Date: 2008-01-08 11:07 pm (UTC)
From: [identity profile] rozk.livejournal.com
My feeling is that one should criticize the likes of Sullivan and Bindel as hard as one can, but one should be aware and self-critical enough to remember that some of the forces which made them what they are, are forces which could have affected me in some of the same ways. I am too aware of the randomness of experience to be complacent in what virtue I possess.

Date: 2008-01-09 04:33 am (UTC)
cleverthylacine: a cute little thylacine (adrian loves milo)
From: [personal profile] cleverthylacine
That's a very good way of putting it.

Date: 2008-01-08 08:07 pm (UTC)
From: [identity profile] parallelgirl.livejournal.com
I don't comment here much, but I just wanted to say how much I appreciate your posts. They always give me lots of food for thought.

Date: 2008-01-09 01:07 am (UTC)
From: [identity profile] crowleycrow.livejournal.com
It is a shame the way gay men think with their dicks, unlike us straight men. Of course our dick-thinking is sometimes less notable in that it is so rarely needed when approving/disapproving people in power. It never once came into play (for me, anyway) when thinking about Margaret Thatcher OR Hillary Clinton. Benazir Bhutto? Maybe.

Date: 2008-01-09 04:35 am (UTC)
cleverthylacine: a cute little thylacine (animagus fairlight)
From: [personal profile] cleverthylacine
She is gorgeous. Or the last time I saw a picture she was. I don't know how kind the years have been to her, whether age has made her lovelier or whether her beauty is now mostly of the inner sort, but I can't fault anyone for being attracted to her!

Date: 2008-01-09 11:21 am (UTC)
From: [identity profile] rozk.livejournal.com
The really worrying one is Alessandra Mussolini - her grandfather's politics, only if possible worse, and her aunt's looks. (Her aunt being Sophia Loren.)
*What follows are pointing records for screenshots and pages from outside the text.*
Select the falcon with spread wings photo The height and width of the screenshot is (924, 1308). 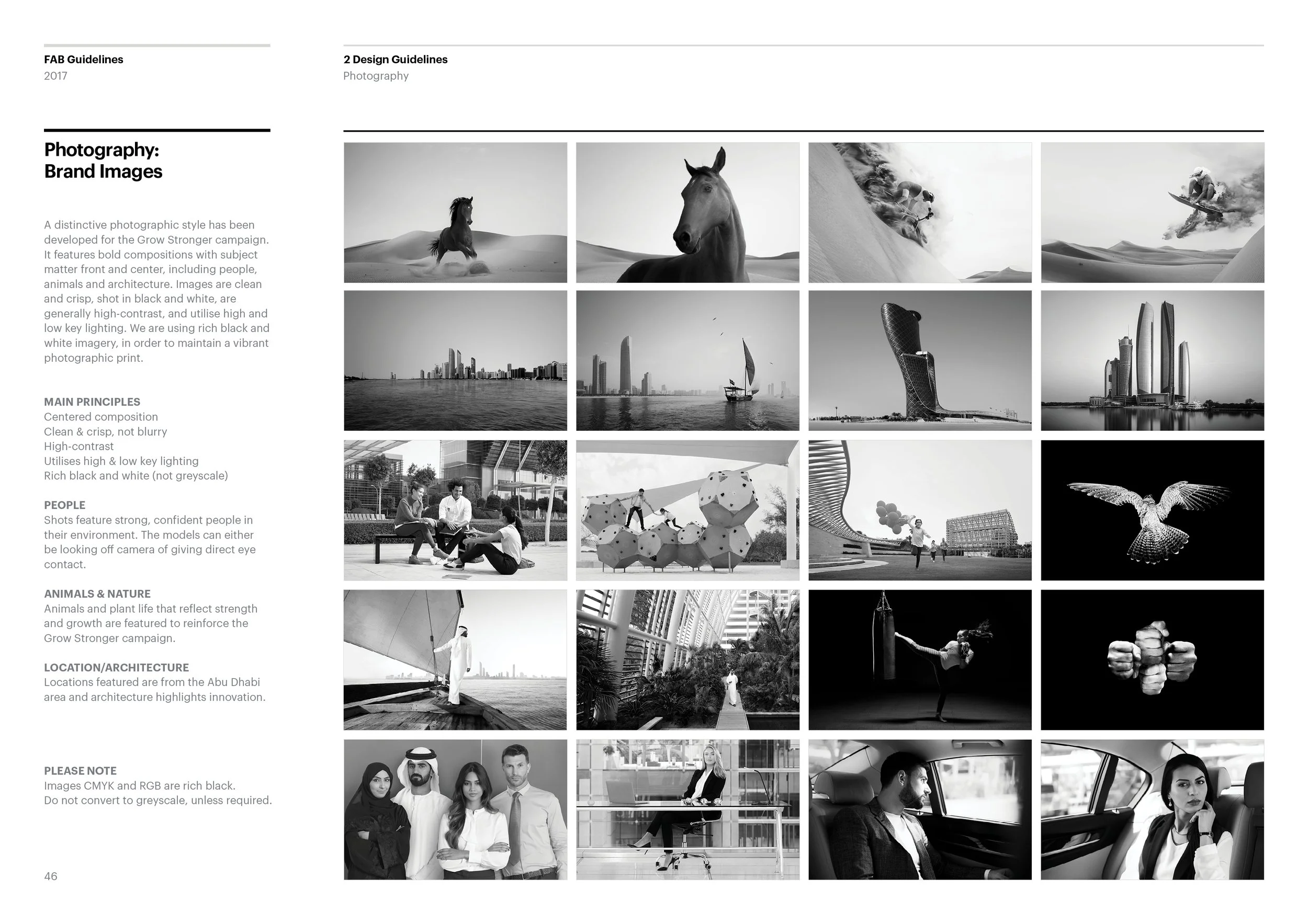click(x=1152, y=510)
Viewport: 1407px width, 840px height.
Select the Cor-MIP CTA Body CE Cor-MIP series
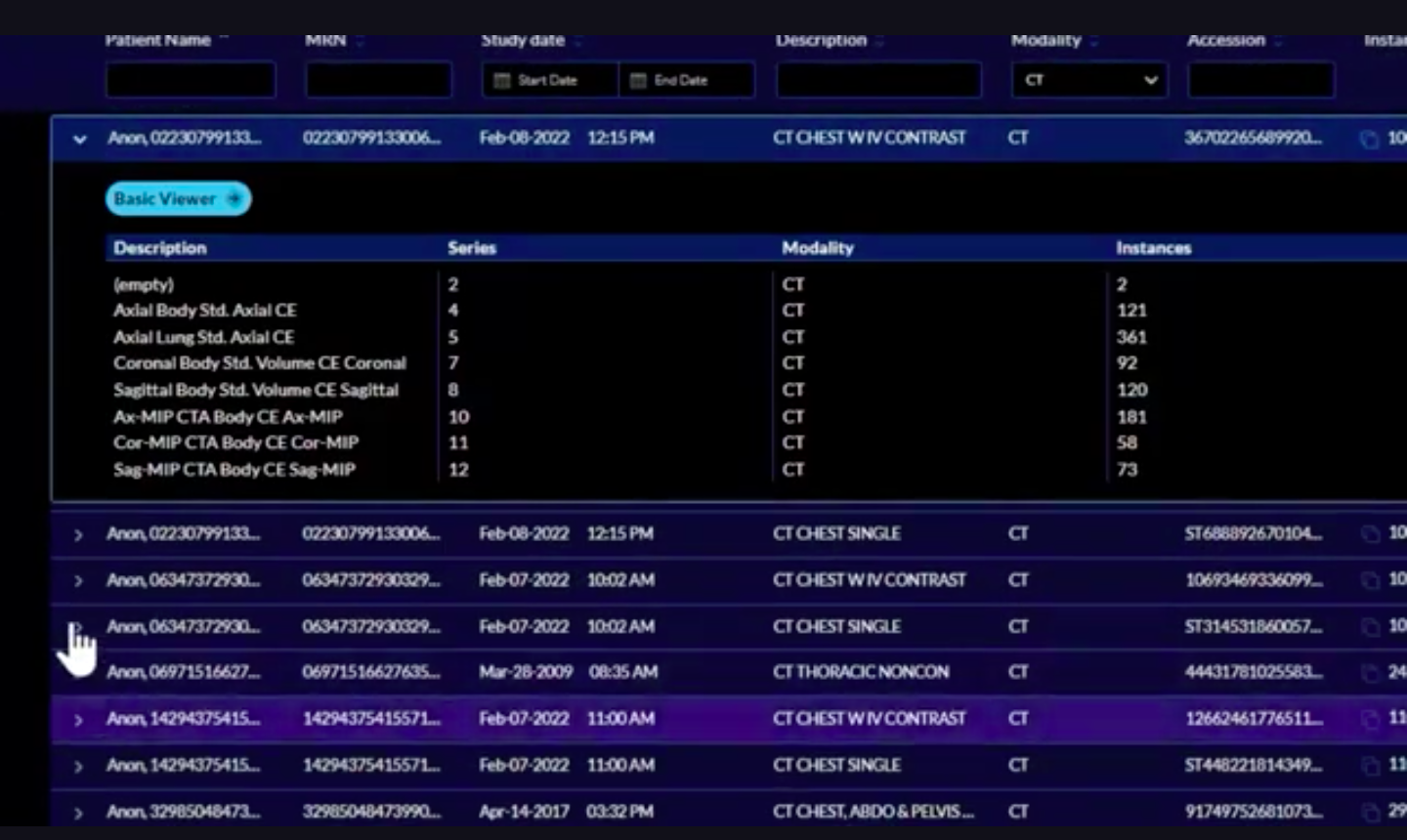pyautogui.click(x=235, y=442)
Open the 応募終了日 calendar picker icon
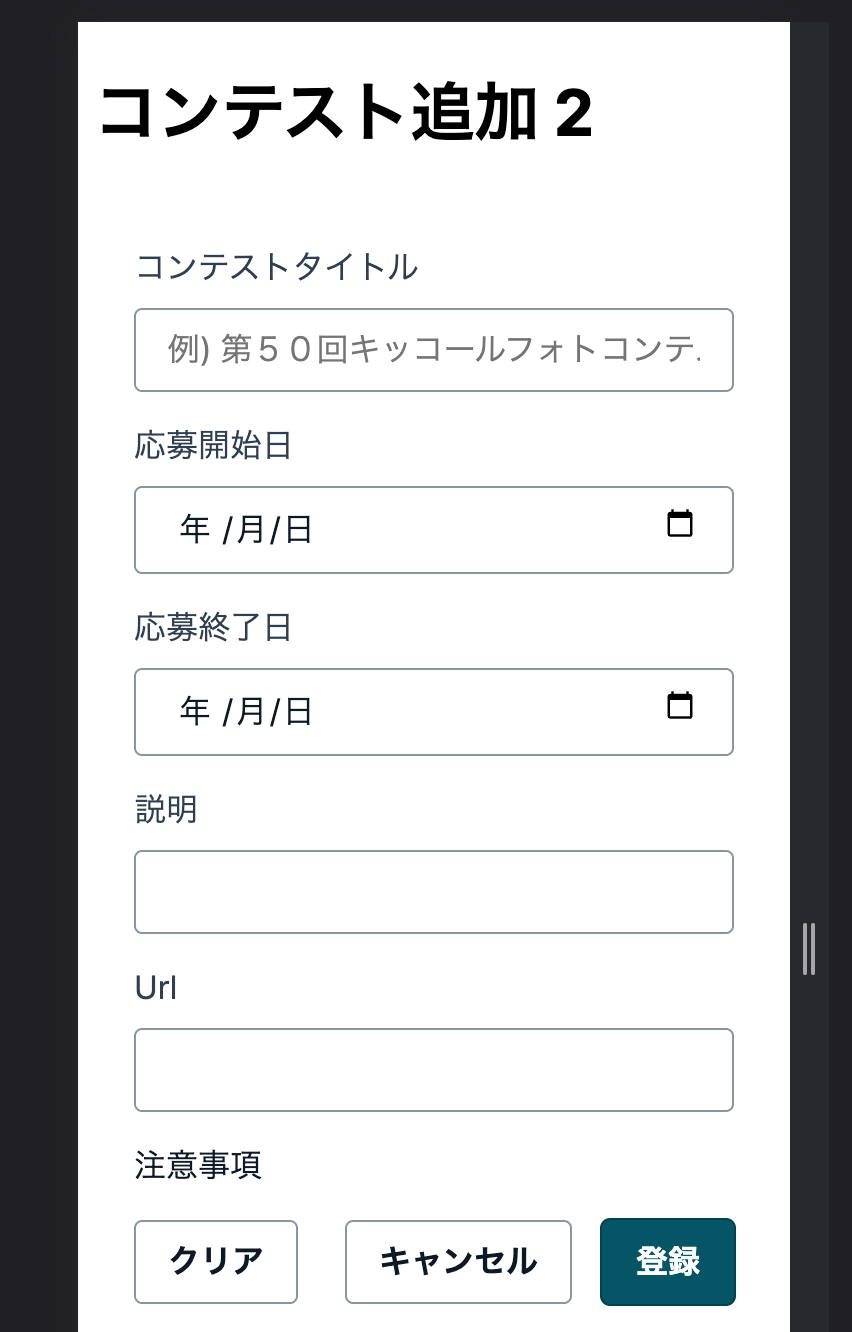Image resolution: width=852 pixels, height=1332 pixels. 681,705
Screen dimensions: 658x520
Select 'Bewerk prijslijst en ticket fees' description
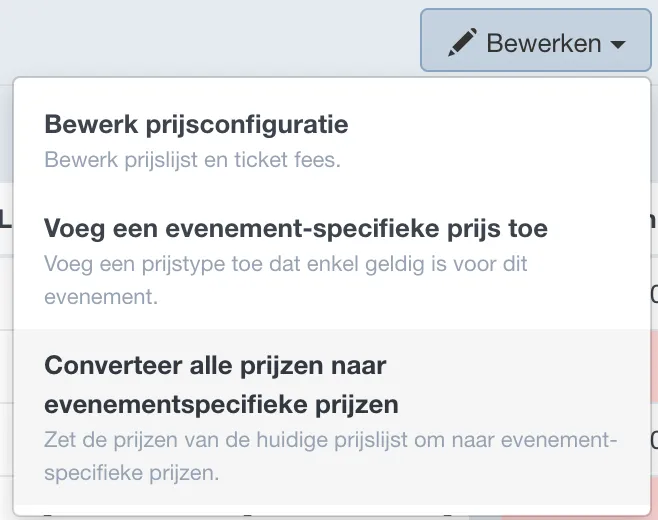pos(193,160)
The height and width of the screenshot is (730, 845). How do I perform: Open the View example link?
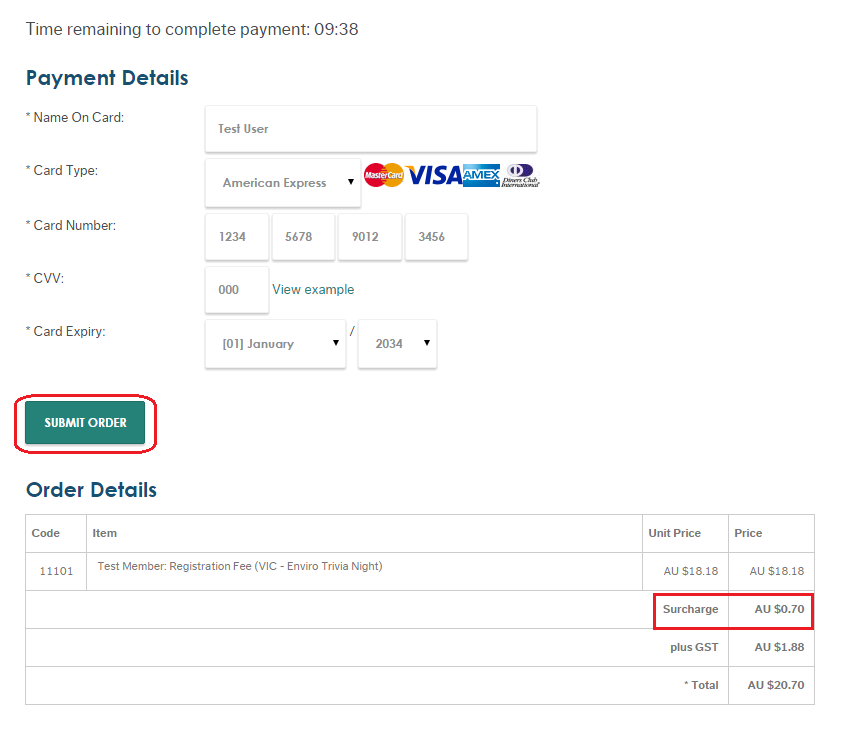pos(313,290)
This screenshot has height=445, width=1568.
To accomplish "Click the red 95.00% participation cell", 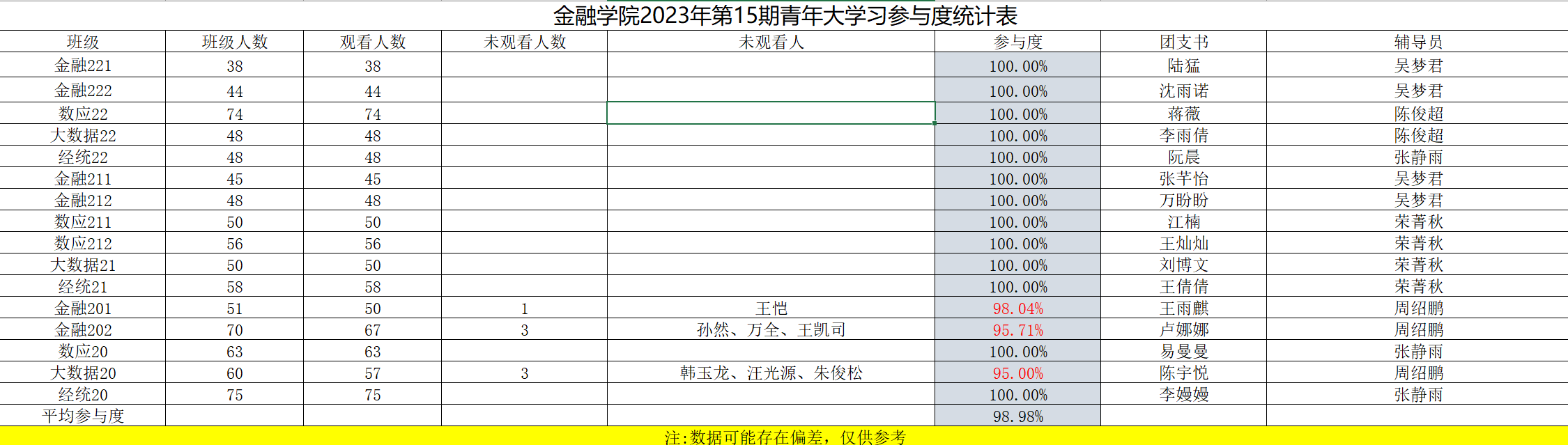I will coord(1017,373).
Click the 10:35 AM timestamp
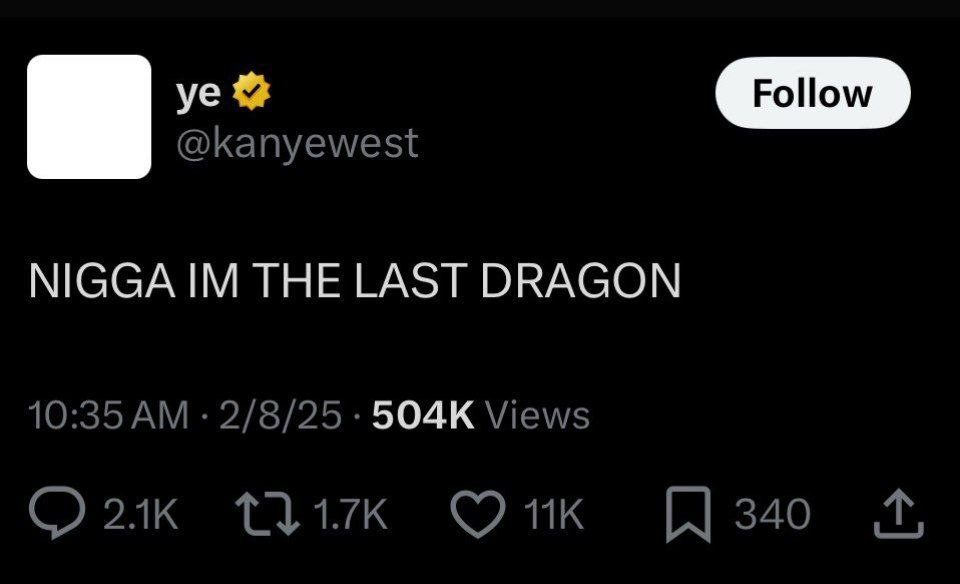The height and width of the screenshot is (584, 960). (x=108, y=415)
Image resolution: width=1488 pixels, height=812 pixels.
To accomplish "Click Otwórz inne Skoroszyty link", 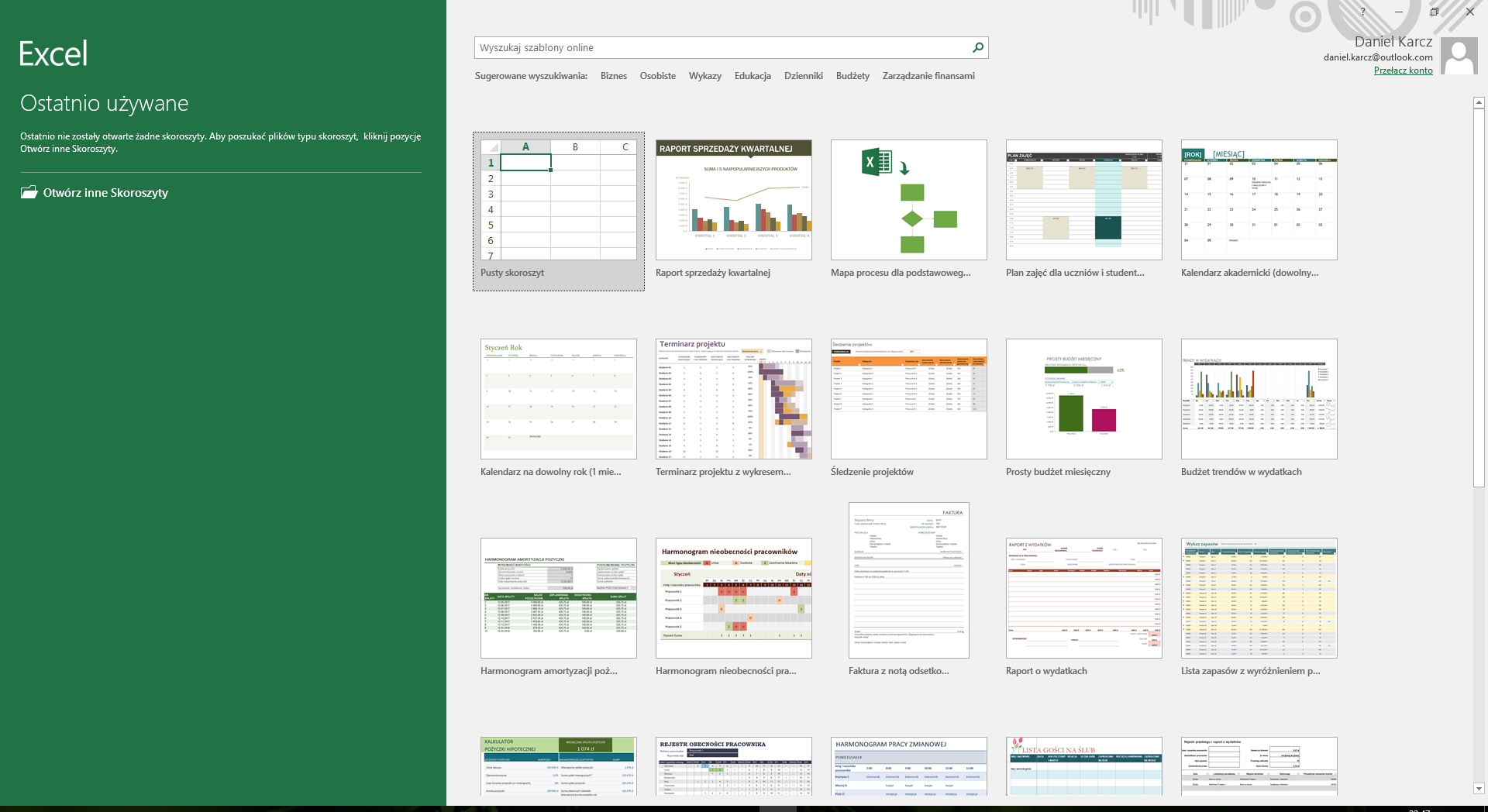I will [105, 193].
Date: 2008-01-11 03:33 pm (UTC)
From: [identity profile] buddleia.livejournal.com
But the point is that you are not attempting to write anyone out of any community. You might criticise and disagree, but the issue of who is in the same air-proofed van with you is not one *you* are arguing. What the people you talk of here are losing sight of when they attempt to keep themselves distinct from other parts of the LGBT population is that the van drivers will never see the difference.